Why should we let a blatantly unConstitutional law expire normally, rather than mounting a serious, committed challenge to the law in court?
Answer: Because the courts would, currently, laugh at us. Sort of.
They didn't laugh in US v Emerson. We didn't win... but they didn't laugh. They didn't laugh in US v Silveira. We didn't get cert from the Supreme Court... but they didn't laugh. (Well, maybe the 9th Circus laughed -- but it was nervous laughter).
The elephant in the room with the Assault Weapons Ban that no one wants to talk about is the Second Amendment, and it's time someone mentioned it.
The Assault Weapons Ban violates the Second Amendment. For that reason alone, letting the law expire is a dangerous course -- a short-sighted victory. Letting the law expire, rather than striking it down as unconstitutional via a court challenge, will effectively act as precedent that such laws do not violate the Second Amendment. Not a binding prcedent in itself, mind, but a precedent all the same; future legislators can point to the Assault Weapons Ban to argue that there are no Constitutional issues with their own gun ban, and courts can refer to the law's existance, even following its expiration, as justification for upholding firearm bans. Such are the fruits of compromise.

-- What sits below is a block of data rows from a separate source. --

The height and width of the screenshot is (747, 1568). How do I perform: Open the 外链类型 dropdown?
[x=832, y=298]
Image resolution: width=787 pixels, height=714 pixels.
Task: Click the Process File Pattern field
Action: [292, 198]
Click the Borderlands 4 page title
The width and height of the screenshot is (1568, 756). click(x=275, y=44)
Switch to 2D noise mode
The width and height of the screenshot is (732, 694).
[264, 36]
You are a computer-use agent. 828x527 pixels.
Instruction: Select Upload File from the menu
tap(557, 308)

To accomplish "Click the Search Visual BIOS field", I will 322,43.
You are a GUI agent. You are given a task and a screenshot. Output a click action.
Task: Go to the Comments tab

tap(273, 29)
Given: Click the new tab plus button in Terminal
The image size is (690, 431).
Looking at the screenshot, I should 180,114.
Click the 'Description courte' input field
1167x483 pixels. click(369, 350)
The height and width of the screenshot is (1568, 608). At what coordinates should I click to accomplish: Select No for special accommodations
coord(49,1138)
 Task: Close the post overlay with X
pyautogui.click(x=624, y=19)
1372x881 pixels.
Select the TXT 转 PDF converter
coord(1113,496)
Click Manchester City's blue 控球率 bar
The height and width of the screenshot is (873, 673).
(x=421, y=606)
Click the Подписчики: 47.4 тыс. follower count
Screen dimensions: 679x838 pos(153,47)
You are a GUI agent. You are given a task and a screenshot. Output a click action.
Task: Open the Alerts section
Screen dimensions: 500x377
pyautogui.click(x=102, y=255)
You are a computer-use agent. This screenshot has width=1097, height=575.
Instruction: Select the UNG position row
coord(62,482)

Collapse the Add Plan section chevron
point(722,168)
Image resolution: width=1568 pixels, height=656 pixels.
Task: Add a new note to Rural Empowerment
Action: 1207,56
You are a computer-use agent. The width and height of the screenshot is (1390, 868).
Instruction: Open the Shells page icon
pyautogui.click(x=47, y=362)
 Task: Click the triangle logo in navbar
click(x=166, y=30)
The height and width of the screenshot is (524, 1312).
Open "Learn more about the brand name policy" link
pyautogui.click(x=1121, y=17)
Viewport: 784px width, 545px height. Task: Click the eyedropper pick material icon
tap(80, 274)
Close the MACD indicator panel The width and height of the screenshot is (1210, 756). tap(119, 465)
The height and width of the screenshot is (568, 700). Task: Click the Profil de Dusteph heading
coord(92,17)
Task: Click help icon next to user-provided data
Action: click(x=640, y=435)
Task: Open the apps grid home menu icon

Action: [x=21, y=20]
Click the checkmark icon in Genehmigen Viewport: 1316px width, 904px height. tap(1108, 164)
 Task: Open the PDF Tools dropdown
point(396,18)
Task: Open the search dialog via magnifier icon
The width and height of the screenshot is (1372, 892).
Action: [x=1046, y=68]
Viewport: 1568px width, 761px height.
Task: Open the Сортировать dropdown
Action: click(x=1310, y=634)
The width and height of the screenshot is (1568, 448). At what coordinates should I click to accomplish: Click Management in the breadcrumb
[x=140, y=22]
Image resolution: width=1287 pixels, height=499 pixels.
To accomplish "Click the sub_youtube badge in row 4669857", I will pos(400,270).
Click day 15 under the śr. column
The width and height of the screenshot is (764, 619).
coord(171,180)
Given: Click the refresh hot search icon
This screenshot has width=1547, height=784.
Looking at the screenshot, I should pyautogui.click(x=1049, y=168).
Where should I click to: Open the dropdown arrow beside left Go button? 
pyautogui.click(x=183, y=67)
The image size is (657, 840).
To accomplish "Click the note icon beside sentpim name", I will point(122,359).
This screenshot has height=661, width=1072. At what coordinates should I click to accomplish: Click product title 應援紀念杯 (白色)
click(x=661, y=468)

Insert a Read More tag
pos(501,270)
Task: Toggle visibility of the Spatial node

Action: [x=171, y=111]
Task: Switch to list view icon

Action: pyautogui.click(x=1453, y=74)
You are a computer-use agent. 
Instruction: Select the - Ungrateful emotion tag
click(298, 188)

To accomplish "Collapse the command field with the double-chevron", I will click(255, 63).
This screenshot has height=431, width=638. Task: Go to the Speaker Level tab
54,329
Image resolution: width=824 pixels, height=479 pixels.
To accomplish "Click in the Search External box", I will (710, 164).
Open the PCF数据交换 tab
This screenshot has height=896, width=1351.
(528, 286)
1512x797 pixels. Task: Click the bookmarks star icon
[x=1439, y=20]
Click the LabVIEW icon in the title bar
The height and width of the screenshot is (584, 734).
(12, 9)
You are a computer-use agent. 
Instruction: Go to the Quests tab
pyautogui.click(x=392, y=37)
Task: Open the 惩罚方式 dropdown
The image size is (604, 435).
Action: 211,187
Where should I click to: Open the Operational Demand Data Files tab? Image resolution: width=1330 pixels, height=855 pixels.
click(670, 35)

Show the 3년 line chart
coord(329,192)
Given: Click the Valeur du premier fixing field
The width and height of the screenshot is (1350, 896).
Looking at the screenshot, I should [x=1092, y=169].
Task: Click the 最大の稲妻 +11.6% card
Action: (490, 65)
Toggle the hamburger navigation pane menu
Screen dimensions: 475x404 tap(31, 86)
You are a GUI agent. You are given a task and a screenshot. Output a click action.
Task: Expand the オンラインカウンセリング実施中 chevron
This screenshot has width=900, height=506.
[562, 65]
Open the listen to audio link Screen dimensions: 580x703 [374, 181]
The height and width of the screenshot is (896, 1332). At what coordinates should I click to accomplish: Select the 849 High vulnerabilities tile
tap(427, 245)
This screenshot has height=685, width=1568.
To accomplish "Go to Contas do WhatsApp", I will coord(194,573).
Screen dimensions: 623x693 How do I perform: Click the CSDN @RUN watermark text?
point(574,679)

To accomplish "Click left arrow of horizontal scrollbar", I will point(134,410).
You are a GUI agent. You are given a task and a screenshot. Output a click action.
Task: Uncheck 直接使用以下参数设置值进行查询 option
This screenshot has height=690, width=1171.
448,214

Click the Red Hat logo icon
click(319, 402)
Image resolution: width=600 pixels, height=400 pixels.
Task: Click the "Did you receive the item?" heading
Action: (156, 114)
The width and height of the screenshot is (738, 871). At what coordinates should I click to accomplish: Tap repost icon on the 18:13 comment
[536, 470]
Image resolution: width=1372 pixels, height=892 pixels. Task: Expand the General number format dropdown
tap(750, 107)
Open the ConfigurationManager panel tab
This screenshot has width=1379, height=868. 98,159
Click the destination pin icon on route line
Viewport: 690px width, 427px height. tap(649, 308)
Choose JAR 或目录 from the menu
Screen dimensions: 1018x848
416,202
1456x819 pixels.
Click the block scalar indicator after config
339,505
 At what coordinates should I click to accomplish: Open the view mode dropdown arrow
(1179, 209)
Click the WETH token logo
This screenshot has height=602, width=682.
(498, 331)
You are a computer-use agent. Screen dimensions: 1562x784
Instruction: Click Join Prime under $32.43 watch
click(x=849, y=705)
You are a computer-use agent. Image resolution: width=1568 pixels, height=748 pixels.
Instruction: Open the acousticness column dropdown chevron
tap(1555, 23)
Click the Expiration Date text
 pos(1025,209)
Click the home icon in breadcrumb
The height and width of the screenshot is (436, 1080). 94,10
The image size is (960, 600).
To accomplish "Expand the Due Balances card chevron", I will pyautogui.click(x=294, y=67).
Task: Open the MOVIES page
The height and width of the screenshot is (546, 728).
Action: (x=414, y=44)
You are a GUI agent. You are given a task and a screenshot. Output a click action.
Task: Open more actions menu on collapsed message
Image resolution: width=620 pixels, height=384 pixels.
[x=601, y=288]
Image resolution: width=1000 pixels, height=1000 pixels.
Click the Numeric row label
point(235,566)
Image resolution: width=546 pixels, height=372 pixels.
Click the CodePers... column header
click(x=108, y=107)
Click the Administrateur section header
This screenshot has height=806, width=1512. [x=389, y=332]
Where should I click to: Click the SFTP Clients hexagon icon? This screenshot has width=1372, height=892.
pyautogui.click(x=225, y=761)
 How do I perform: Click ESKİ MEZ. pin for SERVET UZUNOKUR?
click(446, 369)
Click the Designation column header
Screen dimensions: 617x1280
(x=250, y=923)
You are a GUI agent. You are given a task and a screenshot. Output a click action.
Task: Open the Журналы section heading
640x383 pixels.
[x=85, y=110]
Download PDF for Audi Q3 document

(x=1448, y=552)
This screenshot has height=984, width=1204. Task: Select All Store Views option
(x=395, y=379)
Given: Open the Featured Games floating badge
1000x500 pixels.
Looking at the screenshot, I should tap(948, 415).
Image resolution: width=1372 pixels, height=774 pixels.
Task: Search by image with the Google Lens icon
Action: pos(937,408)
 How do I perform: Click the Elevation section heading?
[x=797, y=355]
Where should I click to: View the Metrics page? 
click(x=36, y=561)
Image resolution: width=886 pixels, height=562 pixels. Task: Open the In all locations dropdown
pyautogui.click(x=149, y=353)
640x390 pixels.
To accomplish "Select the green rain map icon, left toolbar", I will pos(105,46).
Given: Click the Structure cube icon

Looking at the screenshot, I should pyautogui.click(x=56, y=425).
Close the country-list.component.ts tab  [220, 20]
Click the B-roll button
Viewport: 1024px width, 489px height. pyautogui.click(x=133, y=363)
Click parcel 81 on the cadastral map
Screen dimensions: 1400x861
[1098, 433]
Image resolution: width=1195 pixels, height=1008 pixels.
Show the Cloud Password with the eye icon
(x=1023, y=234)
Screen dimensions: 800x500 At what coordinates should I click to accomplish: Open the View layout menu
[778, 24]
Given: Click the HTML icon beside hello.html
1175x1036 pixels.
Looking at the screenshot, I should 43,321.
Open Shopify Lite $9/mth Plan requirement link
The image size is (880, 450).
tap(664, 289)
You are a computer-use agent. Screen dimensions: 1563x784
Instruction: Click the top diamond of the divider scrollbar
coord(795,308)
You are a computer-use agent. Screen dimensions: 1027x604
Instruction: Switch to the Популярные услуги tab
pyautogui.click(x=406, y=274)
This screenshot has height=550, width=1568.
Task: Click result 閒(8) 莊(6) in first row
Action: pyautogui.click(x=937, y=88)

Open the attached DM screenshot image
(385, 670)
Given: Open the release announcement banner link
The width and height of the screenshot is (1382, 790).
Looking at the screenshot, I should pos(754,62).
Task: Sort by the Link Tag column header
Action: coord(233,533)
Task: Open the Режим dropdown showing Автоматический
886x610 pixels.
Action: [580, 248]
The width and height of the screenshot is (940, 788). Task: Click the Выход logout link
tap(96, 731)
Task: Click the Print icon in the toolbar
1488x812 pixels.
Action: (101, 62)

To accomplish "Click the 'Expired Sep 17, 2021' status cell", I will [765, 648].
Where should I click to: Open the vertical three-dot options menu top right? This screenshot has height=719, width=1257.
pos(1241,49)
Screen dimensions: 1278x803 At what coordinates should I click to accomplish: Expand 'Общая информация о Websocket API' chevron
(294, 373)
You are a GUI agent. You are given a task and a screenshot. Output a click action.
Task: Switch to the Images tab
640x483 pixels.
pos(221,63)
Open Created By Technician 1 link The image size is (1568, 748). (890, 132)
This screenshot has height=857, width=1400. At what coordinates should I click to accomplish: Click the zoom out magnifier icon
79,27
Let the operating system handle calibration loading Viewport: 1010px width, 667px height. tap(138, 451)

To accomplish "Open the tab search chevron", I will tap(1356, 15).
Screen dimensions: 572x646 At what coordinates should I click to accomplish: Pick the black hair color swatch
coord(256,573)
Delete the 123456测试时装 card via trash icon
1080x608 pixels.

So what's to do about it? I don't know. There's hardly enough time left to mount a court challenge, and we've already tried similar issues in Silviera. There may be other cases as well; I have not been following the issue closely since the bill was passed. For whatever reason we have been reduced to fighting this issue on political and pragmatic grounds; with a few exceptions the Constitutional issue has been abandoned by legislators and interest groups.
Pragmatically, I can see why. But I don't like it. And it will come back to bite us; I am certain of that.